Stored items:
■ ■ ■ ■ ■

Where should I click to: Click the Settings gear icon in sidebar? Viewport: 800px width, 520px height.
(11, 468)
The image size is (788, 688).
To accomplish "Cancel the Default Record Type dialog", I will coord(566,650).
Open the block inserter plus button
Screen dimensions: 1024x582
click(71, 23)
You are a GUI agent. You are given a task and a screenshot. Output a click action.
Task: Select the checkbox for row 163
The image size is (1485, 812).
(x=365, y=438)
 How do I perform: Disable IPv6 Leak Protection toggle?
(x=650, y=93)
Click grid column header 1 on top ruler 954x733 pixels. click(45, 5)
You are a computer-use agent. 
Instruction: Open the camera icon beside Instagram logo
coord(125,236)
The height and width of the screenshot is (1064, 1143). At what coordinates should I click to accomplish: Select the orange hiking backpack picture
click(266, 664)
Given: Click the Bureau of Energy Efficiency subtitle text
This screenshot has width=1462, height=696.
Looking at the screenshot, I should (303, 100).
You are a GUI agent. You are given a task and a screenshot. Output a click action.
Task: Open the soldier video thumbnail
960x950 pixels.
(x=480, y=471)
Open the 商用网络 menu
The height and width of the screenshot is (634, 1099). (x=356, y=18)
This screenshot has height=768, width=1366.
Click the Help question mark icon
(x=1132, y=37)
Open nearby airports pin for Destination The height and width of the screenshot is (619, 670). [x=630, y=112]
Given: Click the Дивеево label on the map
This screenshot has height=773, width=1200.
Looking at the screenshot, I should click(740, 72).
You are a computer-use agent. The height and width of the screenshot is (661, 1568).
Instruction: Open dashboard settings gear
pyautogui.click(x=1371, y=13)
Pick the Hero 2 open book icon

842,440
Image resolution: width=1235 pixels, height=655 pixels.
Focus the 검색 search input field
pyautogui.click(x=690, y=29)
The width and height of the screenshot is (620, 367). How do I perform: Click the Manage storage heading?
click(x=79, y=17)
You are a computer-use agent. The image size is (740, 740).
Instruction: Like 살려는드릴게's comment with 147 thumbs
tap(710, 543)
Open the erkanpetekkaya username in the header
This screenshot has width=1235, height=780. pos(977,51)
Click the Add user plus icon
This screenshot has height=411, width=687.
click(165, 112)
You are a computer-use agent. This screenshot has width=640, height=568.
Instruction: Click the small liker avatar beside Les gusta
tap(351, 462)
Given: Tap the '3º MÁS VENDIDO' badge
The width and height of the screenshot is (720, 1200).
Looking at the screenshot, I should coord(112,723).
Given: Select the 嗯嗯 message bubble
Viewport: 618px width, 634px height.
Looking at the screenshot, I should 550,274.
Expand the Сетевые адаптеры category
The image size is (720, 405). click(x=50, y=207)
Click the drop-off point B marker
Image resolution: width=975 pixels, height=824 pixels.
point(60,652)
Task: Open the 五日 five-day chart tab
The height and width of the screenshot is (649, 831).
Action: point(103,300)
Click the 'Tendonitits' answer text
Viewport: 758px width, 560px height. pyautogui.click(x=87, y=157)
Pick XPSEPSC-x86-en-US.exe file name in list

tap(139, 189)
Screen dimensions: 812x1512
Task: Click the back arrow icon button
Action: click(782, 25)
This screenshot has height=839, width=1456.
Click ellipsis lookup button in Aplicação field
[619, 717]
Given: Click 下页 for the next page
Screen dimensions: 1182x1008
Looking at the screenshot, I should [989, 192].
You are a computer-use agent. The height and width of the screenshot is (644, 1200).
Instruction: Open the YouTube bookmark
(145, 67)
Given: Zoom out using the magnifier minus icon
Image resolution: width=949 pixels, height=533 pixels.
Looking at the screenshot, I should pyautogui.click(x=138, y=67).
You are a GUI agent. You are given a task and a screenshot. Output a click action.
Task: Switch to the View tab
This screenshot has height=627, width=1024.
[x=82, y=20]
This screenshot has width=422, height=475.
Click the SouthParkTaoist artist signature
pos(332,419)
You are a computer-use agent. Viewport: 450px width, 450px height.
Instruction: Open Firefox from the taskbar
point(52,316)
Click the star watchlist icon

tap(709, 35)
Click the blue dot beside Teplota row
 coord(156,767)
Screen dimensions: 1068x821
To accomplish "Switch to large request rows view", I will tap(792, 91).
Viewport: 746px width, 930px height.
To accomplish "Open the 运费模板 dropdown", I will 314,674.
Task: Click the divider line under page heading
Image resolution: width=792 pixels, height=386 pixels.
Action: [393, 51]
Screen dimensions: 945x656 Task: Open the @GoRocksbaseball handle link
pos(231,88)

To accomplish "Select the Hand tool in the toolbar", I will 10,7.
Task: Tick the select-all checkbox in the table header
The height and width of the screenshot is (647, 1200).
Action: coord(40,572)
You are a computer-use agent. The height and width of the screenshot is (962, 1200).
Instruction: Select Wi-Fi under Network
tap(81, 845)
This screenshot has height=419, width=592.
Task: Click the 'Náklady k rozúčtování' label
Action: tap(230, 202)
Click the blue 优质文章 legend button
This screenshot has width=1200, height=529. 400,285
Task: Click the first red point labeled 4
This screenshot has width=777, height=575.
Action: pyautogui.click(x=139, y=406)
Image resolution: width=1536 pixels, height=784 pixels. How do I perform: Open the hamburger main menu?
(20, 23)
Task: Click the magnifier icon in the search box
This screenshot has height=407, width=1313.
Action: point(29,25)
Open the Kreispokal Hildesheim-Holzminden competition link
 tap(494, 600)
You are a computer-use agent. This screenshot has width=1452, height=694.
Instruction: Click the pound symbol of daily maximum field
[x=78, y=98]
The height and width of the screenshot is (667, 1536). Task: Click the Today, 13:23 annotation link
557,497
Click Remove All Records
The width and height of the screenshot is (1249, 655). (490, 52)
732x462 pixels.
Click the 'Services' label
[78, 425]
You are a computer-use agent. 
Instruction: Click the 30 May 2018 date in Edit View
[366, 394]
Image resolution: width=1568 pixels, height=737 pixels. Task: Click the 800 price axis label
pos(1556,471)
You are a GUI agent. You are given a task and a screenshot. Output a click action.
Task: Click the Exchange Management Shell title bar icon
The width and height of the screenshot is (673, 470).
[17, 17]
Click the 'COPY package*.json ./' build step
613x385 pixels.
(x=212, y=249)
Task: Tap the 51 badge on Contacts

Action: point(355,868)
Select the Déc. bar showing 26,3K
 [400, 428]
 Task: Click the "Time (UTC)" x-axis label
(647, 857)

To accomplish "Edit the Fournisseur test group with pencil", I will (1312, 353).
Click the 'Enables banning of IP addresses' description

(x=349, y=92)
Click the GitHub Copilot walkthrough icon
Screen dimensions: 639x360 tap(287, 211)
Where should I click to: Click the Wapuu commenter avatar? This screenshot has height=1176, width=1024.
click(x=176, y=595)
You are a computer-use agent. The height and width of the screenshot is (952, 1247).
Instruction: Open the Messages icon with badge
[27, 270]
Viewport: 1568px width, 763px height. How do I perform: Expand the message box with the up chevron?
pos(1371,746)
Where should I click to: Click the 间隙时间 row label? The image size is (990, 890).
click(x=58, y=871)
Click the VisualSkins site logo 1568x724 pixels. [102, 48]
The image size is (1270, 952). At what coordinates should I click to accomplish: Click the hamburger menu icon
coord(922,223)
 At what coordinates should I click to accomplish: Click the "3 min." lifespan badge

■ ■ ■ ■ ■

**Required work**:
The full set of records must be output again exactly.

**Response**:
Where should I click to: Click the Settings gear icon in sidebar? Viewport: 800px width, 520px height.
(11, 468)
The image size is (788, 688).
To accomplish "Cancel the Default Record Type dialog", I will coord(566,650).
Open the block inserter plus button
Screen dimensions: 1024x582
click(71, 23)
You are a GUI agent. You are given a task and a screenshot. Output a click action.
Task: Select the checkbox for row 163
The image size is (1485, 812).
(x=365, y=438)
 How do I perform: Disable IPv6 Leak Protection toggle?
(x=650, y=93)
Click grid column header 1 on top ruler 954x733 pixels. click(45, 5)
You are a computer-use agent. 
Instruction: Open the camera icon beside Instagram logo
coord(125,236)
The height and width of the screenshot is (1064, 1143). At what coordinates should I click to accomplish: Select the orange hiking backpack picture
click(266, 664)
Given: Click the Bureau of Energy Efficiency subtitle text
This screenshot has width=1462, height=696.
Looking at the screenshot, I should (303, 100).
You are a GUI agent. You are given a task and a screenshot. Output a click action.
Task: Open the soldier video thumbnail
960x950 pixels.
(x=480, y=471)
Open the 商用网络 menu
The height and width of the screenshot is (634, 1099). (x=356, y=18)
This screenshot has height=768, width=1366.
Click the Help question mark icon
(x=1132, y=37)
Open nearby airports pin for Destination The height and width of the screenshot is (619, 670). [x=630, y=112]
Given: Click the Дивеево label on the map
This screenshot has height=773, width=1200.
Looking at the screenshot, I should click(740, 72).
You are a computer-use agent. The height and width of the screenshot is (661, 1568).
Instruction: Open dashboard settings gear
pyautogui.click(x=1371, y=13)
Pick the Hero 2 open book icon

842,440
Image resolution: width=1235 pixels, height=655 pixels.
Focus the 검색 search input field
pyautogui.click(x=690, y=29)
The width and height of the screenshot is (620, 367). How do I perform: Click the Manage storage heading?
click(x=79, y=17)
You are a computer-use agent. The image size is (740, 740).
Instruction: Like 살려는드릴게's comment with 147 thumbs
tap(710, 543)
Open the erkanpetekkaya username in the header
This screenshot has width=1235, height=780. pos(977,51)
Click the Add user plus icon
This screenshot has height=411, width=687.
click(165, 112)
You are a computer-use agent. This screenshot has width=640, height=568.
Instruction: Click the small liker avatar beside Les gusta
tap(351, 462)
Given: Tap the '3º MÁS VENDIDO' badge
The width and height of the screenshot is (720, 1200).
Looking at the screenshot, I should coord(112,723).
Given: Select the 嗯嗯 message bubble
Viewport: 618px width, 634px height.
Looking at the screenshot, I should 550,274.
Expand the Сетевые адаптеры category
The image size is (720, 405). click(x=50, y=207)
Click the drop-off point B marker
Image resolution: width=975 pixels, height=824 pixels.
point(60,652)
Task: Open the 五日 five-day chart tab
The height and width of the screenshot is (649, 831).
Action: point(103,300)
Click the 'Tendonitits' answer text
Viewport: 758px width, 560px height. pyautogui.click(x=87, y=157)
Pick XPSEPSC-x86-en-US.exe file name in list

tap(139, 189)
Screen dimensions: 812x1512
Task: Click the back arrow icon button
Action: click(782, 25)
This screenshot has height=839, width=1456.
Click ellipsis lookup button in Aplicação field
[619, 717]
Given: Click 下页 for the next page
Screen dimensions: 1182x1008
Looking at the screenshot, I should [989, 192].
You are a computer-use agent. The height and width of the screenshot is (644, 1200).
Instruction: Open the YouTube bookmark
(145, 67)
Given: Zoom out using the magnifier minus icon
Image resolution: width=949 pixels, height=533 pixels.
Looking at the screenshot, I should pyautogui.click(x=138, y=67).
You are a GUI agent. You are given a task and a screenshot. Output a click action.
Task: Switch to the View tab
This screenshot has height=627, width=1024.
[x=82, y=20]
This screenshot has width=422, height=475.
Click the SouthParkTaoist artist signature
pos(332,419)
You are a computer-use agent. Viewport: 450px width, 450px height.
Instruction: Open Firefox from the taskbar
point(52,316)
Click the star watchlist icon

tap(709, 35)
Click the blue dot beside Teplota row
 coord(156,767)
Screen dimensions: 1068x821
To accomplish "Switch to large request rows view", I will tap(792, 91).
Viewport: 746px width, 930px height.
To accomplish "Open the 运费模板 dropdown", I will 314,674.
Task: Click the divider line under page heading
Image resolution: width=792 pixels, height=386 pixels.
Action: [393, 51]
Screen dimensions: 945x656 Task: Open the @GoRocksbaseball handle link
pos(231,88)

To accomplish "Select the Hand tool in the toolbar", I will 10,7.
Task: Tick the select-all checkbox in the table header
The height and width of the screenshot is (647, 1200).
Action: coord(40,572)
You are a computer-use agent. The height and width of the screenshot is (962, 1200).
Instruction: Select Wi-Fi under Network
tap(81, 845)
This screenshot has height=419, width=592.
Task: Click the 'Náklady k rozúčtování' label
Action: tap(230, 202)
Click the blue 优质文章 legend button
This screenshot has width=1200, height=529. 400,285
Task: Click the first red point labeled 4
This screenshot has width=777, height=575.
Action: pyautogui.click(x=139, y=406)
Image resolution: width=1536 pixels, height=784 pixels. How do I perform: Open the hamburger main menu?
(20, 23)
Task: Click the magnifier icon in the search box
This screenshot has height=407, width=1313.
Action: point(29,25)
Open the Kreispokal Hildesheim-Holzminden competition link
 tap(494, 600)
You are a computer-use agent. This screenshot has width=1452, height=694.
Instruction: Click the pound symbol of daily maximum field
[x=78, y=98]
The height and width of the screenshot is (667, 1536). Task: Click the Today, 13:23 annotation link
557,497
Click Remove All Records
The width and height of the screenshot is (1249, 655). (490, 52)
732x462 pixels.
Click the 'Services' label
[78, 425]
You are a computer-use agent. 
Instruction: Click the 30 May 2018 date in Edit View
[366, 394]
Image resolution: width=1568 pixels, height=737 pixels. Task: Click the 800 price axis label
pos(1556,471)
You are a GUI agent. You are given a task and a screenshot. Output a click action.
Task: Click the Exchange Management Shell title bar icon
The width and height of the screenshot is (673, 470).
[17, 17]
Click the 'COPY package*.json ./' build step
613x385 pixels.
(x=212, y=249)
Task: Tap the 51 badge on Contacts

Action: point(355,868)
Select the Déc. bar showing 26,3K
 [400, 428]
 Task: Click the "Time (UTC)" x-axis label
(647, 857)

To accomplish "Edit the Fournisseur test group with pencil", I will (1312, 353).
Click the 'Enables banning of IP addresses' description

(x=349, y=92)
Click the GitHub Copilot walkthrough icon
Screen dimensions: 639x360 tap(287, 211)
Where should I click to: Click the Wapuu commenter avatar? This screenshot has height=1176, width=1024.
click(x=176, y=595)
You are a computer-use agent. The height and width of the screenshot is (952, 1247).
Instruction: Open the Messages icon with badge
[27, 270]
Viewport: 1568px width, 763px height. How do I perform: Expand the message box with the up chevron?
pos(1371,746)
Where should I click to: Click the 间隙时间 row label? The image size is (990, 890).
click(x=58, y=871)
Click the VisualSkins site logo 1568x724 pixels. [102, 48]
The image size is (1270, 952). At what coordinates should I click to accomplish: Click the hamburger menu icon
coord(922,223)
 At what coordinates should I click to accomplish: Click the "3 min." lifespan badge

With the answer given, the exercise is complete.